El secretario de Estado de Estados Unidos, Marco Rubio, aseguró que la administración de Donald Trump no contempla desplegar fuerzas militares en territorio mexicano, incluso tras el reciente asesinato del alcalde de Uruapan, Carlos Manzo.
Rubio explicó que, aunque Washington mantiene comunicación constante con la presidenta Claudia Sheinbaum, cualquier apoyo en materia de seguridad sólo podría brindarse si el gobierno mexicano lo solicita formalmente. Detalló que la cooperación podría incluir capacitación, equipo e intercambio de información, pero nunca acciones unilaterales.
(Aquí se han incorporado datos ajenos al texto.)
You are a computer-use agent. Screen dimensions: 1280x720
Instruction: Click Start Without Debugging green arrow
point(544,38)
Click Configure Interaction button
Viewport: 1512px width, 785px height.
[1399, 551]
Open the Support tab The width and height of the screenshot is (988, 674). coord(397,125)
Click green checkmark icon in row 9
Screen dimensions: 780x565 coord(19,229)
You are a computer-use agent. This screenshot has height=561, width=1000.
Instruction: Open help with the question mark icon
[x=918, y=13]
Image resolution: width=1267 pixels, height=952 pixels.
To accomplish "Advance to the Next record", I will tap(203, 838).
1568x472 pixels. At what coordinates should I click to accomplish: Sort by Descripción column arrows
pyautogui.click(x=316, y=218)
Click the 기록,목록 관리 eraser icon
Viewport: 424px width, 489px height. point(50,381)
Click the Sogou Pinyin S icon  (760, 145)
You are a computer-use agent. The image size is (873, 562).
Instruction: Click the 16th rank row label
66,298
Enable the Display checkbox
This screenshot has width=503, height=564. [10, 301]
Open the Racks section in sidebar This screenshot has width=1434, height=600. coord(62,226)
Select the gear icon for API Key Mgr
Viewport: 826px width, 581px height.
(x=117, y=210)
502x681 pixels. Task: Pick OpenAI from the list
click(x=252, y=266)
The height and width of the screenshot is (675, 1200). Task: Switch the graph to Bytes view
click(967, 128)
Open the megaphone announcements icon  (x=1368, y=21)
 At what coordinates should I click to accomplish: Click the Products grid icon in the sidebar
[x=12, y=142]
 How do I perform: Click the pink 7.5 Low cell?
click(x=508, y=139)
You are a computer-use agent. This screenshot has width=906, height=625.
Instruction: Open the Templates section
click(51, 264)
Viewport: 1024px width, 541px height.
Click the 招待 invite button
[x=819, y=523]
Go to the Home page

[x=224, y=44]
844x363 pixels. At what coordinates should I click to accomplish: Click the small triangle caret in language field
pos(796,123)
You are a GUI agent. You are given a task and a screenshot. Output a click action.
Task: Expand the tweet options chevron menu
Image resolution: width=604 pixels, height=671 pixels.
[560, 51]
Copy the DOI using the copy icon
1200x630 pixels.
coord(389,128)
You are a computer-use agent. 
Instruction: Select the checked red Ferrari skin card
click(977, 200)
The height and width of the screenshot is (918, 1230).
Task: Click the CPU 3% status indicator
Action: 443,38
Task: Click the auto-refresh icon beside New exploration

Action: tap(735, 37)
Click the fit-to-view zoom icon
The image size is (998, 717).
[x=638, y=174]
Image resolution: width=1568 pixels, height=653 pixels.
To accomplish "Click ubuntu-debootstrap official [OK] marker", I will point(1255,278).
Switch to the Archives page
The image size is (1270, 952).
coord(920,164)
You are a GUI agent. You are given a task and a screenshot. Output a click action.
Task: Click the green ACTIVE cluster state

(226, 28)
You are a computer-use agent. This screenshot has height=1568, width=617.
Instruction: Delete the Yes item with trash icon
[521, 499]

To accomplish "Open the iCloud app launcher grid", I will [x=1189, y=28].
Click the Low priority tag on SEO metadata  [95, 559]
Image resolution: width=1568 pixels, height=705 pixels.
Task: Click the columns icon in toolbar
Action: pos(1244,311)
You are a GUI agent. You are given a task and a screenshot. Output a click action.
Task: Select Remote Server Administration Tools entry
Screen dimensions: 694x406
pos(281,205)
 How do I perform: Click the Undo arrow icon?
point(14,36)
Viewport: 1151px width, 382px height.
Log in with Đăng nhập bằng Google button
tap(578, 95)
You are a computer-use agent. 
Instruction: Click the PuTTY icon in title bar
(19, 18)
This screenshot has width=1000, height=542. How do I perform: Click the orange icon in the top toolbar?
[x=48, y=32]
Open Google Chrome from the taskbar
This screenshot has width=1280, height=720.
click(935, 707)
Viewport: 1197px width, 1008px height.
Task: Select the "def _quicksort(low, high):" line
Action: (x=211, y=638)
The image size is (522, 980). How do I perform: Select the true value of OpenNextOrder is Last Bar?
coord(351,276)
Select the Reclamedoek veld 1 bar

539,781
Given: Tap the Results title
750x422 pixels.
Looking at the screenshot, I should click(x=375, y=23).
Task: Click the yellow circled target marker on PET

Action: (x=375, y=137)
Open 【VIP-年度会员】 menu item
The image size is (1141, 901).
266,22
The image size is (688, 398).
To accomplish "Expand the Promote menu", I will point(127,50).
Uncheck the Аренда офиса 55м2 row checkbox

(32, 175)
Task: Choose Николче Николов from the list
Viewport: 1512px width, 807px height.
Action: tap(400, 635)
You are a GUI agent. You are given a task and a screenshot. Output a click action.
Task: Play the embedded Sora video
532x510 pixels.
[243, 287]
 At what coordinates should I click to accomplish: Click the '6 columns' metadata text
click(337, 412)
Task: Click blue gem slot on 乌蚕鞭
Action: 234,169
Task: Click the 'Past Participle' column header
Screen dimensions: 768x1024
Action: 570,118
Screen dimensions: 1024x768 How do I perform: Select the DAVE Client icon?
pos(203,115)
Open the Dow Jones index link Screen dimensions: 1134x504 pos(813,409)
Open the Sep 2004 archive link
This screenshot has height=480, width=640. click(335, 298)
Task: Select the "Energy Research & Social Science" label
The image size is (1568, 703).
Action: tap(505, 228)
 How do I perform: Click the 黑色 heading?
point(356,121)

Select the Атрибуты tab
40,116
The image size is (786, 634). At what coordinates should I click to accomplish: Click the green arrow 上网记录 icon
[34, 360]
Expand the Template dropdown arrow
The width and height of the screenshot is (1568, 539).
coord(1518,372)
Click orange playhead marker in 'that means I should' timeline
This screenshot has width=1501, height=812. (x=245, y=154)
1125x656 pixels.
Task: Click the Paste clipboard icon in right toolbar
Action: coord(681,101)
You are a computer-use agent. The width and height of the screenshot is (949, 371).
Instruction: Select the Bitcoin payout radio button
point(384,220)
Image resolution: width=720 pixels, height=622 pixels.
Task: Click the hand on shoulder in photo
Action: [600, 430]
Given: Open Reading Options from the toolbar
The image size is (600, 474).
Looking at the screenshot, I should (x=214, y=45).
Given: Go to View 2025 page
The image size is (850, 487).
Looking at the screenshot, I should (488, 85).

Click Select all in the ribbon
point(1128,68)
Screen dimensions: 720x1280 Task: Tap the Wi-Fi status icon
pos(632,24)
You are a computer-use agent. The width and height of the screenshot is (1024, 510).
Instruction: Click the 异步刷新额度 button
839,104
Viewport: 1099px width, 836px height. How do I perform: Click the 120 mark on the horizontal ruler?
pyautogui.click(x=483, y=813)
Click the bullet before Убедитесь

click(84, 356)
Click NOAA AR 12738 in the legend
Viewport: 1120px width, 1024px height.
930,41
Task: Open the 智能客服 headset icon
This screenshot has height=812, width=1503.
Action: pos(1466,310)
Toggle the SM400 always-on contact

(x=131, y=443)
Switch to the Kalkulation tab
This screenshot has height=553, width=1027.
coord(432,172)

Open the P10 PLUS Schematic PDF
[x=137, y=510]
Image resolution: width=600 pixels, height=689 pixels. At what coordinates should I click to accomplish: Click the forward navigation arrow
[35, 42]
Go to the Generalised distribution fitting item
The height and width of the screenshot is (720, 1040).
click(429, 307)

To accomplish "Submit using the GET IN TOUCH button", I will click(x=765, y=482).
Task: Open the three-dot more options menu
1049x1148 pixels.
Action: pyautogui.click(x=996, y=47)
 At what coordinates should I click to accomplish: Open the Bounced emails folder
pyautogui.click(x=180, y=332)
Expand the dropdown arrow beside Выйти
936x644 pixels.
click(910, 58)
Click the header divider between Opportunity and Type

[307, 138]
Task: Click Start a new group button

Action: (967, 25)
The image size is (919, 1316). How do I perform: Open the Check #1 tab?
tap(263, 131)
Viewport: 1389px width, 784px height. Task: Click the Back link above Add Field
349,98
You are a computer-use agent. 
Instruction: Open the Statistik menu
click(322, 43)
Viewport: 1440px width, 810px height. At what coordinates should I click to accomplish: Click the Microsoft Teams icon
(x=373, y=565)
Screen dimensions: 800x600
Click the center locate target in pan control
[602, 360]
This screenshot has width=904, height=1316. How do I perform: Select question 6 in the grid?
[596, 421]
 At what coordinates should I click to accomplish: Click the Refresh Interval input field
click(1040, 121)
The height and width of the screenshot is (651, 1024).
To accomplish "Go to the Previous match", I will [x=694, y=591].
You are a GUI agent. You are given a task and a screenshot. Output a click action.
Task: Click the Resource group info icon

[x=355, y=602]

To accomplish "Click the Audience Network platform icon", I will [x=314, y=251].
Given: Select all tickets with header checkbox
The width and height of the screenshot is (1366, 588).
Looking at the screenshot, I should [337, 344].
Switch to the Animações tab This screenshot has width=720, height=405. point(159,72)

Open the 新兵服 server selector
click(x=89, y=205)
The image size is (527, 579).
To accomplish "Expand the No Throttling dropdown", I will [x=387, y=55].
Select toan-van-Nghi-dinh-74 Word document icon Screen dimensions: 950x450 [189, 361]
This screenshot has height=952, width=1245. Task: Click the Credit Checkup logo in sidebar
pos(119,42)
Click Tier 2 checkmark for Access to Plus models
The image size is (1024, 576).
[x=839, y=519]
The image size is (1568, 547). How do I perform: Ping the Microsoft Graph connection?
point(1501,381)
El funcionario, quien participó en la reunión de cancilleres del G7 en Ontario, señaló que el crecimiento y poder de los cárteles es una de las principales preocupaciones del gobierno estadounidense, al considerarlos organizaciones con capacidades comparables —y en algunos casos superiores— a las de fuerzas estatales en ciertas regiones de México.
Rubio también recordó que la violencia contra autoridades locales, periodistas y funcionarios judiciales no es un hecho aislado y ha incrementado la presión sobre ambos países para reforzar estrategias bilaterales.
Por su parte, la presidenta Claudia Sheinbaum reiteró días atrás que su gobierno no permitirá operaciones militares extranjeras dentro del país y negó que exista algún plan de Estados Unidos para intervenir directamente en el combate a los cárteles.